## [TEXT SHOWN]
Using the CidrBlock property, we define the IP address range for each subnet. The first subnet gets the range from 10.0.1.0 to 10.0.1.255 and the second from 10.0.2.0 to 10.0.2.255.

Finally, we set the property MapPublicIpOnLaunch to true, making those subnets public.

Why Are We Using Public Subnets?

Because it’s easier to set up. Putting our Docker containers into private subnets requires a more complicated setup with a NAT gateway and routes from the load balancer in the public subnet to the containers in the private subnet.

We will later define security groups to restrict the access to our Docker containers, but note that it’s always more secure to put resources into a private subnet, because that puts another layer of abstraction between them and the evil internet.

Internet Gateway

Next, we set up an internet gateway, which will later allow internet traffic to reach our public subnets and which will also allow resources in our public subnets to reach out to the internet:

  InternetGateway:
    Type: AWS::EC2::InternetGateway

  GatewayAttachement:
    Type: AWS::EC2::VPCGatewayAttachment
    Properties:
      VpcId: !Ref 'VPC'
      InternetGatewayId: !Ref 'InternetGateway'

With the VpcId and InternetGatewayId properties, we connect the internet gateway with our VPC from above.

Routing

The internet gateway is connected to our VPC now, but it wouldn’t forward any internet traffic to our subnets, yet. We need to define a route table for that:

  PublicRouteTable:
    Type: AWS::EC2::RouteTable
    Properties:
      VpcId: !Ref 'VPC'

  PublicRoute:
    Type: AWS::EC2::Route
    DependsOn: GatewayAttachement
    Properties:
      RouteTableId: !Ref 'PublicRouteTable'
      DestinationCidrBlock: '0.0.0.0/0'
      GatewayId: !Ref 'InternetGateway'

  PublicSubnetOneRouteTableAssociation:
    Type: AWS::EC2::SubnetRouteTableAssociation
    Properties:
      SubnetId: !Ref PublicSubnetOne
      RouteTableId: !Ref PublicRouteTable
    
  PublicSubnetTwoRouteTableAssociation:
    Type: AWS::EC2::SubnetRouteTableAssociation
    Properties:
      SubnetId: !Ref PublicSubnetTwo
      RouteTableId: !Ref PublicRouteTable

The route table is connected to our VPC via the VpcId property.

## [INSTRUCTION]
Resume the CloudFormation networking tutorial after its last sentence and carry it on in the same style.

## [PROVIDED RECORDS]
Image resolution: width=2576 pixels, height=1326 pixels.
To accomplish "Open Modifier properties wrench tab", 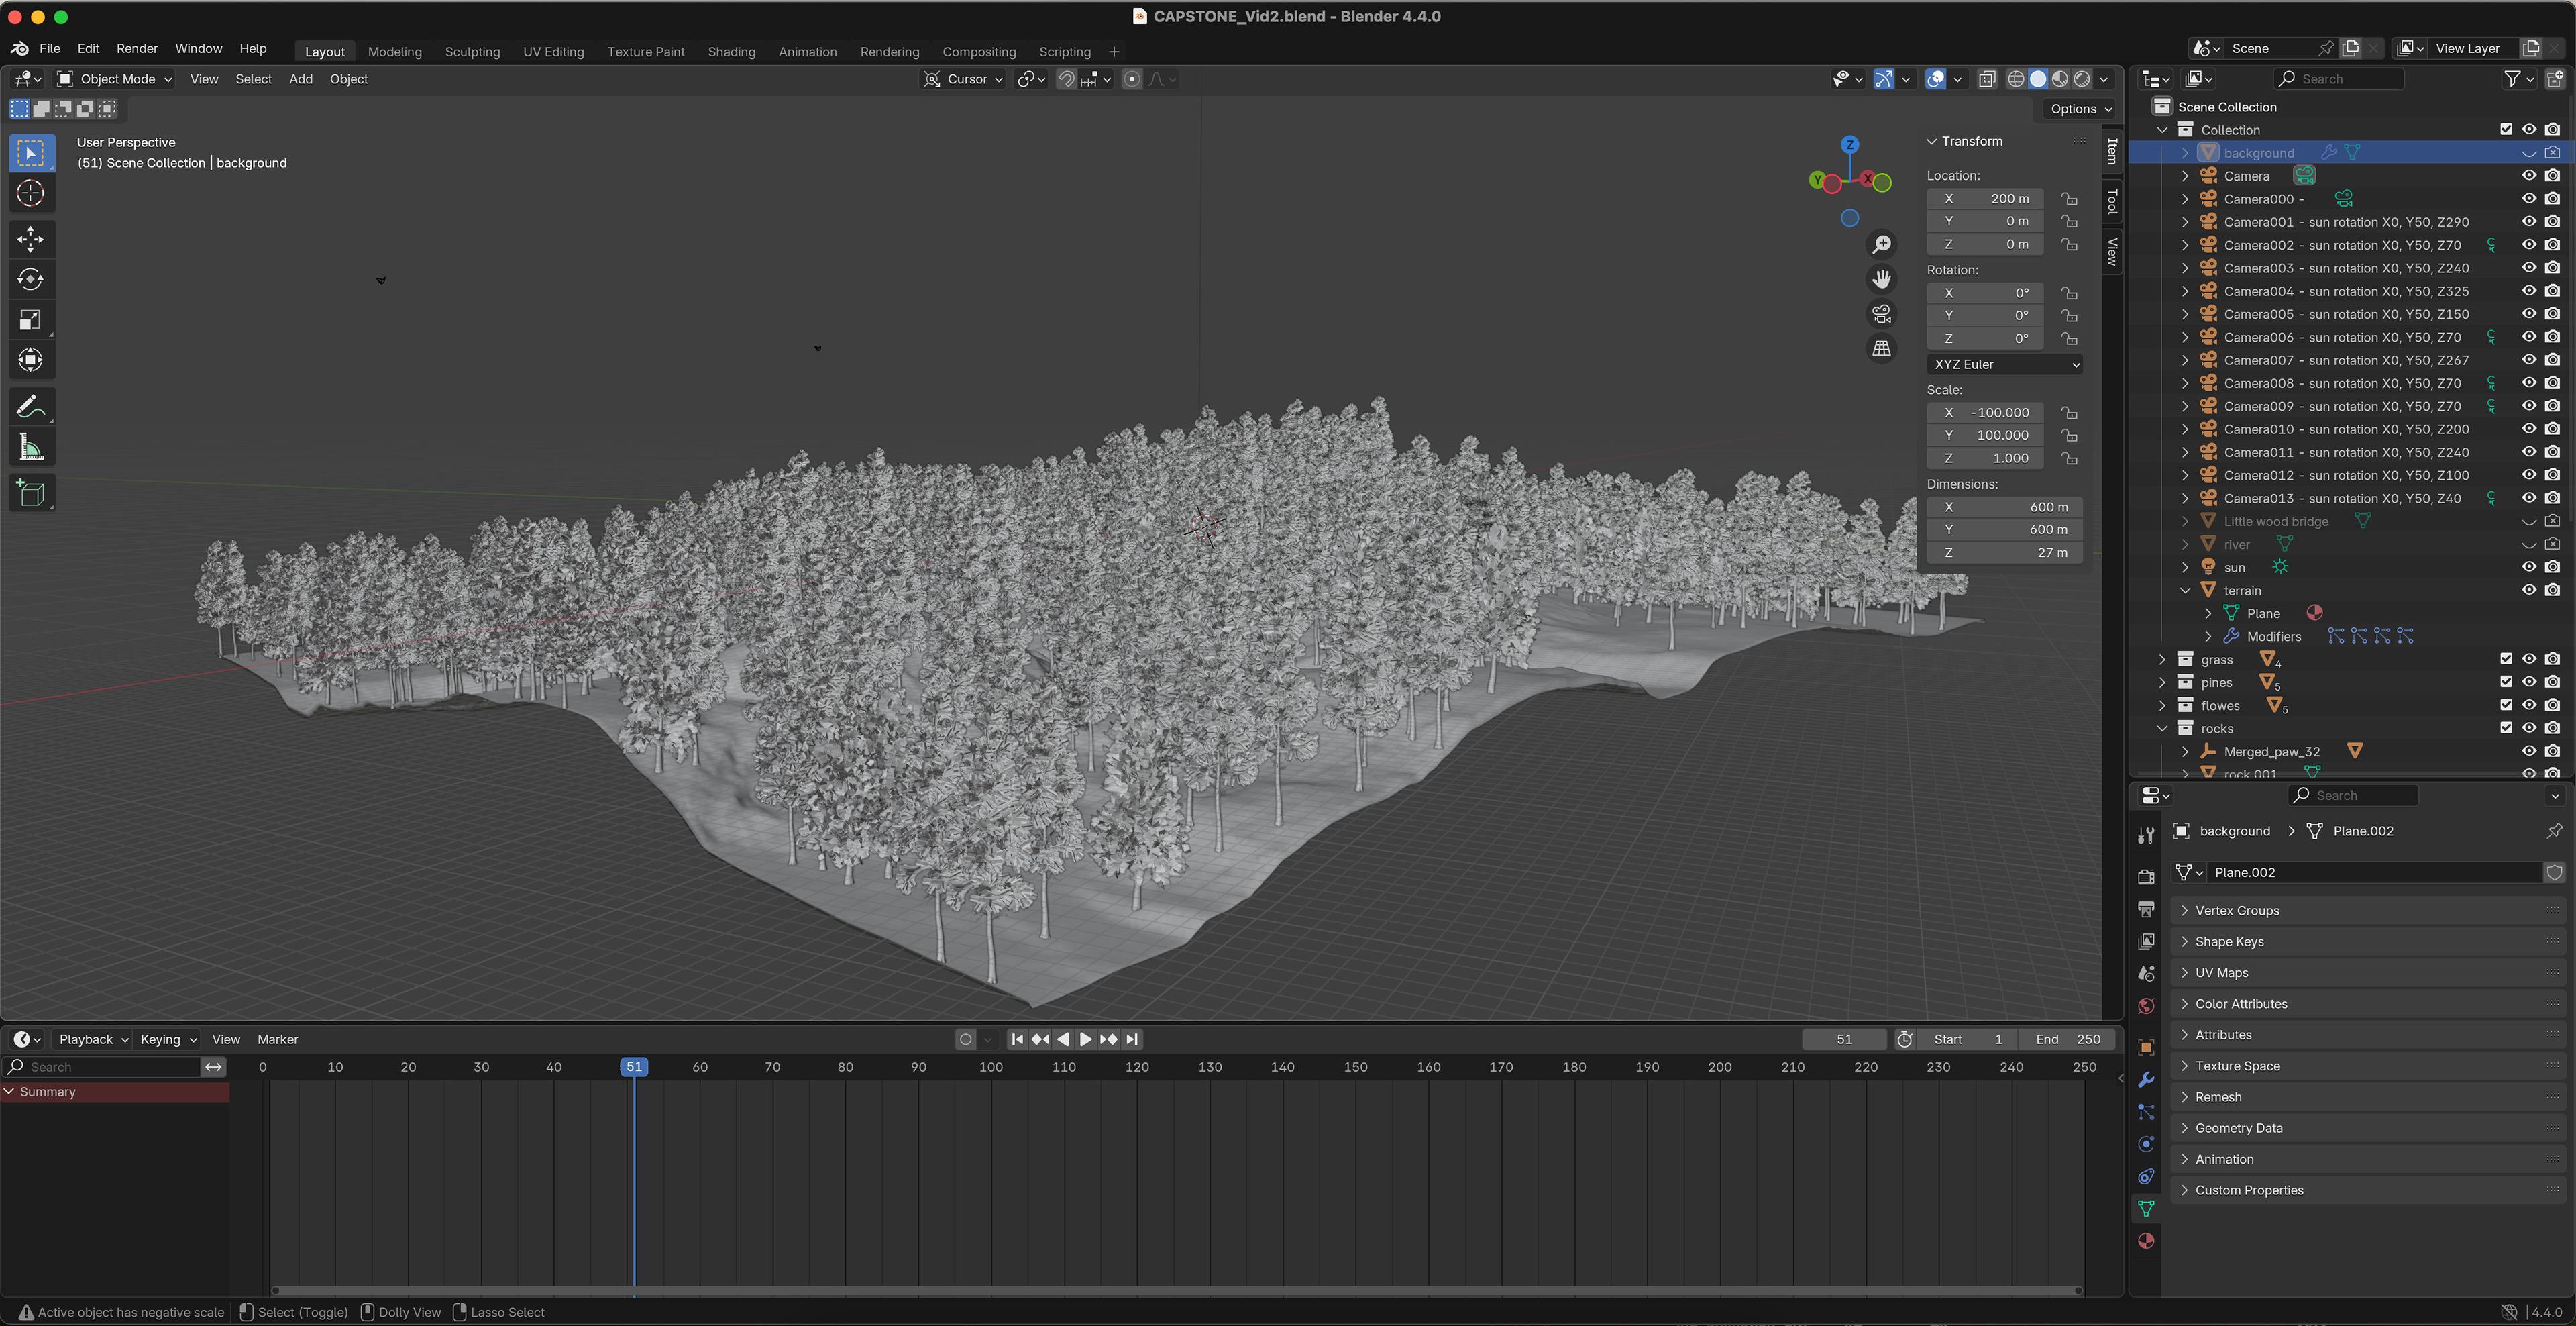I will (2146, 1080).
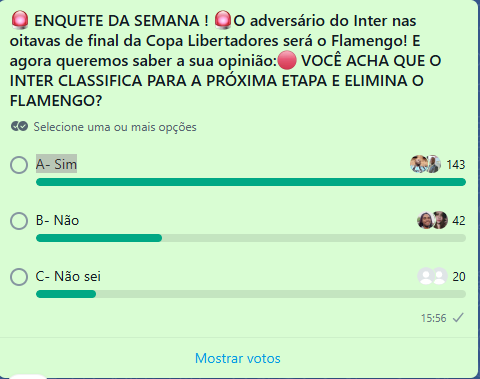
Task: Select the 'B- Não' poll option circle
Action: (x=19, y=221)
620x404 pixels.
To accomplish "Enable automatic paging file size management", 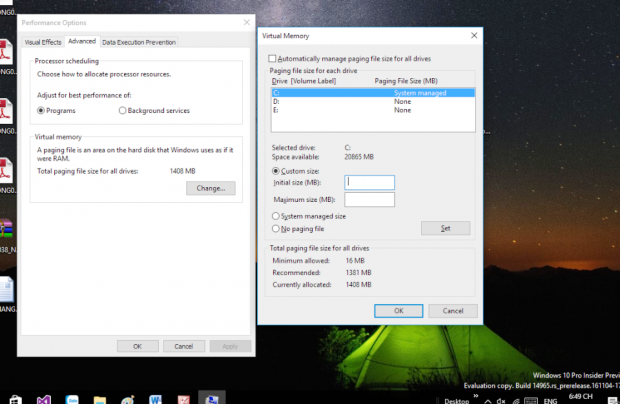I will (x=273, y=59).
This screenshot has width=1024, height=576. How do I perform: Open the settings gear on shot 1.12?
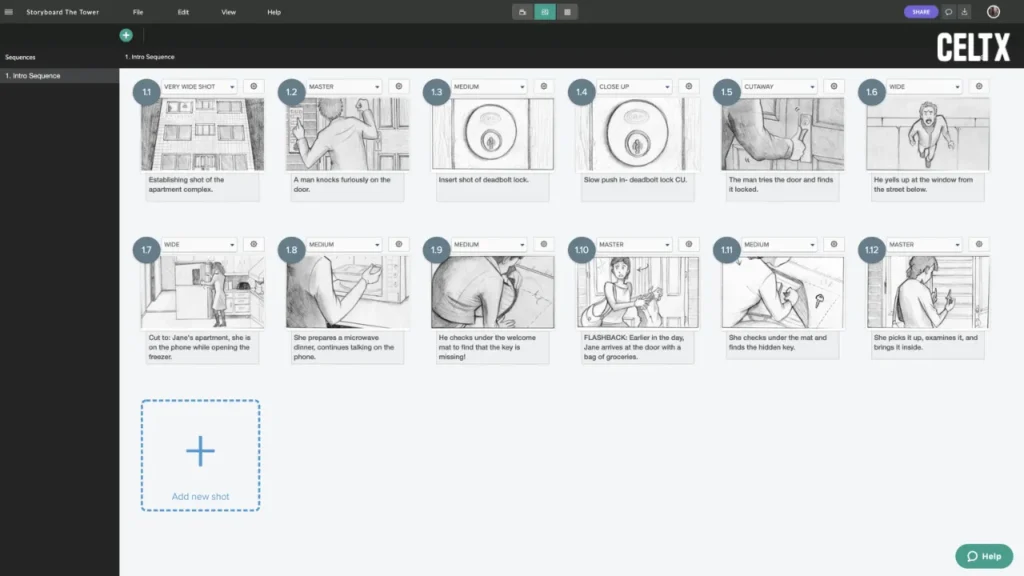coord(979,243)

## [RESULT FOR THIS TASK]
We define a route from 0.0.0.0/0 (i.e. from any possible IP address, meaning the internet) to our internet gateway from above.

Finally, we associate the route table with both of our public subnets, opening up our subnets for internet traffic.

Do I Need a NAT Gateway to Access the Internet From Within My Subnet?

To access the internet from a custom network like our subnets, we need to translate an internal IP address (e.g. 10.0.1.123) into a global IP address. This is called network address translation (NAT) and is usually done by a router that has both an internal IP address and a global IP address.

The internet gateway we set up above will do this translation for us automatically, but only for resources in public subnets. To enable access to the internet from private subnets, we would need to set up a NAT gateway.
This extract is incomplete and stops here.